Stored data entries
-------------------------

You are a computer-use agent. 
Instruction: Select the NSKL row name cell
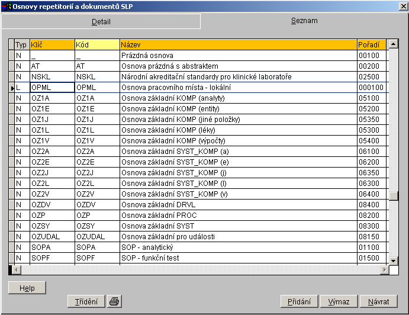[238, 77]
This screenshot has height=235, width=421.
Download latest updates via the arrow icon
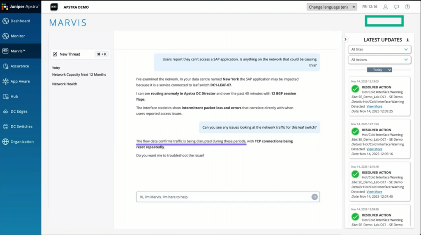coord(407,40)
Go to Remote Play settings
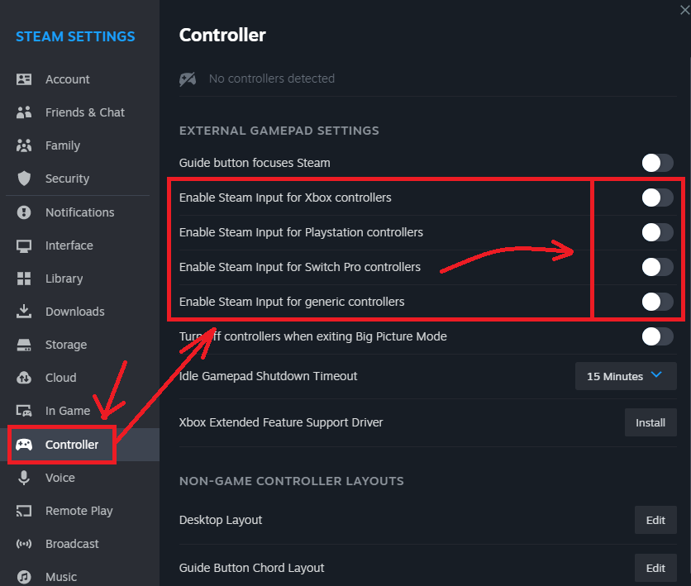This screenshot has height=586, width=691. (79, 511)
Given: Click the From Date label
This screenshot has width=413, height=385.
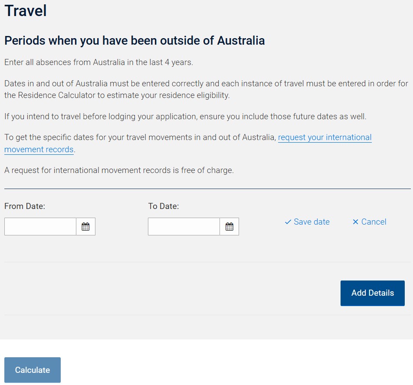Looking at the screenshot, I should pos(25,206).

-------------------------

What you will do:
Word-for-word copy, no pictures: write out the entries above in full.

Reply to the task:
You are a computer-use agent. 
Instruction: Select the NSKL row name cell
[238, 77]
This screenshot has height=235, width=421.
Download latest updates via the arrow icon
coord(407,40)
Go to Remote Play settings
This screenshot has height=586, width=691. (79, 511)
Given: Click the From Date label
This screenshot has width=413, height=385.
Looking at the screenshot, I should pos(25,206).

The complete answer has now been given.